Starr then reports on his failure to win an endorsement from APDEA, a union that represents Anchorage’s police officers. After hearing that the union decided not to declare a position in Starr’s bid for re-election, Starr tells Coffey of his plans to tell "those sons-of bitches to XXXX themselves." Angrily, he says that " if you ain’t for me you must be against me" Starr explains how he then called Police Chief Rob Heun "right after that" to say that "if the rank and file thinks I’m not there for them, than you need to correct them.". Pressing his point, Starr tells Heun he will withdraw his support for the police department’s plan to build a police shooting park close to a Chugiak neighborhood. Starr’s threat to Chief Heun is clear: Get the "rank and file"of APD behind him in his bid for reelection or else APD’s new shooting range will go (in Coffey’s words "down in the mud flats and up your ass".

To hear the actual recording and read a transcript go to KUDO’s website at: http://www.kudo1080.com/ You will hear lots of "adult" language between the Coffey and Starr.

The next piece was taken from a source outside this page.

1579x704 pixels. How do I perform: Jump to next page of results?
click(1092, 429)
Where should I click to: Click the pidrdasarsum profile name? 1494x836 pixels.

ASSEMBLY ORDERS FANTASIES TO OPEN NEW STRIP CLUB ON 5TH AVE, TAXPAYERS TO PAY MORE FOR POLICE PROTECTION: By a vote of 8-3, Assembly "conservatives" late Tuesday night overrode a mayoral veto and voted to allow a 5th Ave. strip club to sell alcohol in what is now Anchorage’s newest hot spot for adult entertainment.

Fantasies is located on Alaska’s busiest highway across from Merril Field. At downtown's doorstep, Fantasies is within easy walking distance of another bar, an adult toy store, a teen age strip club, two restaurants that serve beer and wine, and a even a busy motel. Thousands of visitors who see Anchorage for the first time as they drive into town on 5th Ave, will see that the "Big Wild Life" starts at Fantasies. The only adults who won't be served at Fantasies are military personnel at Elmendorf and Ft. Richardson whose base commanders have declared the Club "off limits" in order to protect their personal safety. While Mayor Begich built a new museum and a convention center downtown; the Anchorage Assembly voted itself a new red light district.

Voting to over ride the mayor’s veto and to permit Fantasies to expand its bar business were assembly members Dick Traini, Paul Bauer, Bill Starr, Chris Birch, Debbie Ossiander, Dan Sullivan, Jennifer Johnston, and Dan Coffey. Coffey is a former lobbyist for the liquor industry and in the past represented Fantasies in connection with modification of its liquor lisense at its 5th Ave. location. The assembly did not address any potential conflict of interest on his part in the present application by people he says are former clients.

Police Chief Rob Heun warned Assembly members of the obvious: add a new hard liquor bar to Anchorage’s newest hotspot and APD will be called to the building to handle an increasing number of crimes and calls for service. The chief’s warning went unheeded by eight assembly members, nearly all of them who have campaigned on “law and order” platforms and courted the support of police unions. These eight fiscal conservatives and “budget watchdogs” also disregarded date submitted by the City’s Chief Fiscal officer showing that police services provided to Fantasies currently cost taxpayers over $80,000 per year. With the expanded bar, however, the cost of additional police protection to taxpayers will rise to $169,000 per year.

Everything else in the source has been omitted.